We stop in front of a small fenced field. In the middle of it is an old stone shed.
A shapeless old woman covered with a dirty brown sack opens the door. She shakes her head in recognition. Her ancient brown skin is covered with splotches of yellow and red.
“Antonio, I loved you as a child and you left me, you betrayed me,” she says, then lets us in. The room is small and dark. I am disgusted with the smell of rotting things.
“I taught you all that I know. Where did you learn how to change fear into hope, garbage into money, hate into love? Wasn’t all that from me?”
Old Antonio looks down. “Yes, Mother.” Her head is covered with short white hair and seems larger than it ought to have been for her short squat body. White and brown moles all over her face. A single black mole emerges from between her eyes.
“And now you stand there wanting a favor from me. You’ve gone off and become a servant to the wealthy and here you are, wanting a favor. I can not eat from the plate of old times. This old mouth can not survive on nostalgia.”
“Carmela,” I say. “We did not come here to take advantage of you. If there is payment that you want, I will gladly provide that.”
She glances a pathetic look at me, then turns back to Antonio. “But it is my duty, no matter what you have done to me, to love you.
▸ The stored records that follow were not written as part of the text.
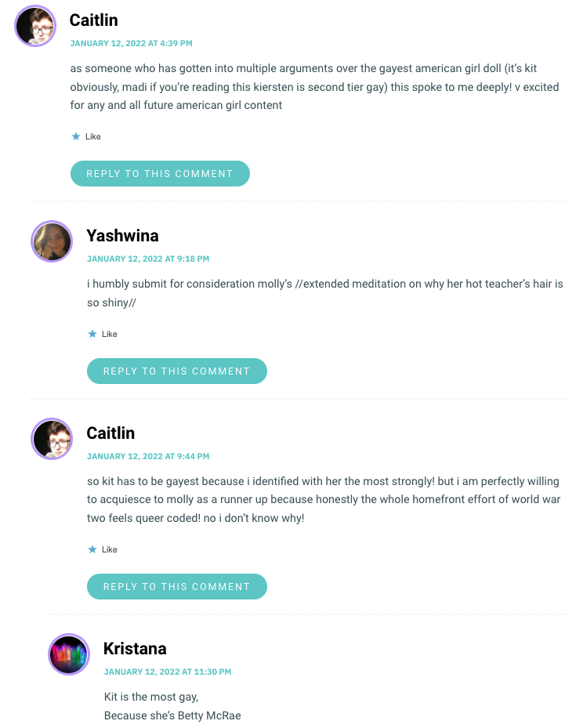Viewport: 583px width, 728px height.
Task: Reply to Caitlin's 9:44 PM comment
Action: 177,586
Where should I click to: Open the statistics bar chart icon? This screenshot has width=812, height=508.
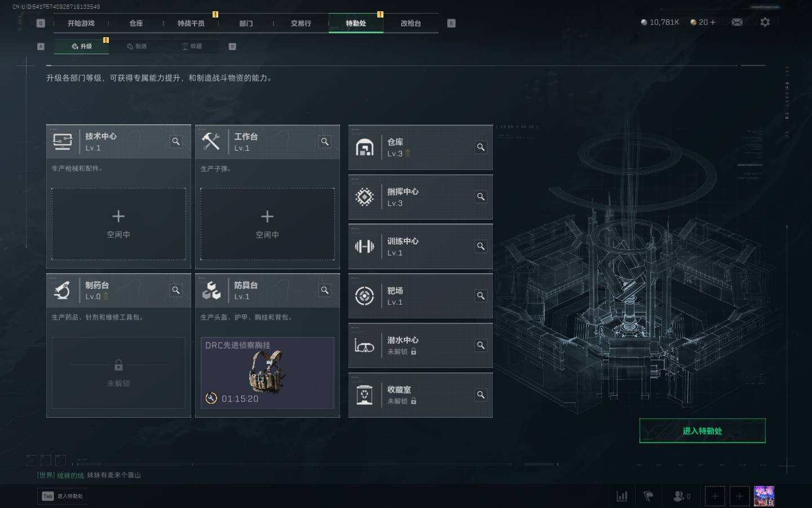coord(622,496)
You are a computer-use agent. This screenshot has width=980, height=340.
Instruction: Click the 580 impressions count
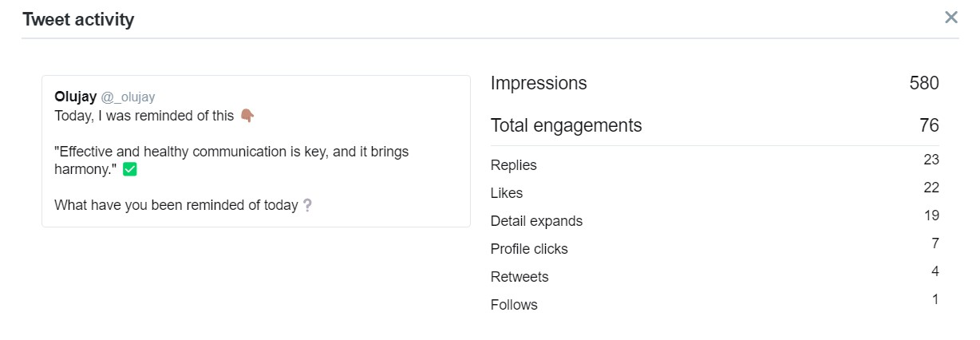coord(924,83)
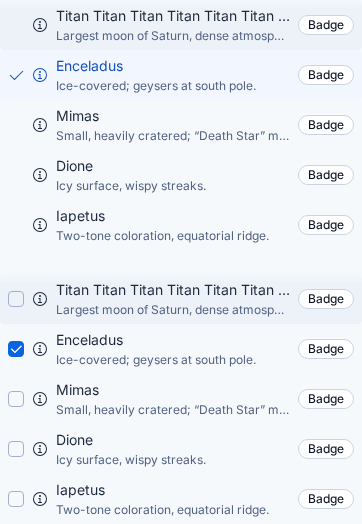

I have been treated like this by all whom I have helped. Everyone. Why did I suppose that you would be any different? Aren’t all mothers blind to the deficiencies of their children? I am. You must be able to see that, because I am sitting here talking to you instead of throwing you out as I should.”
Carmela picks up a glass of red wine from the table in front of her. A dead fly floats in it. How could someone like this help me?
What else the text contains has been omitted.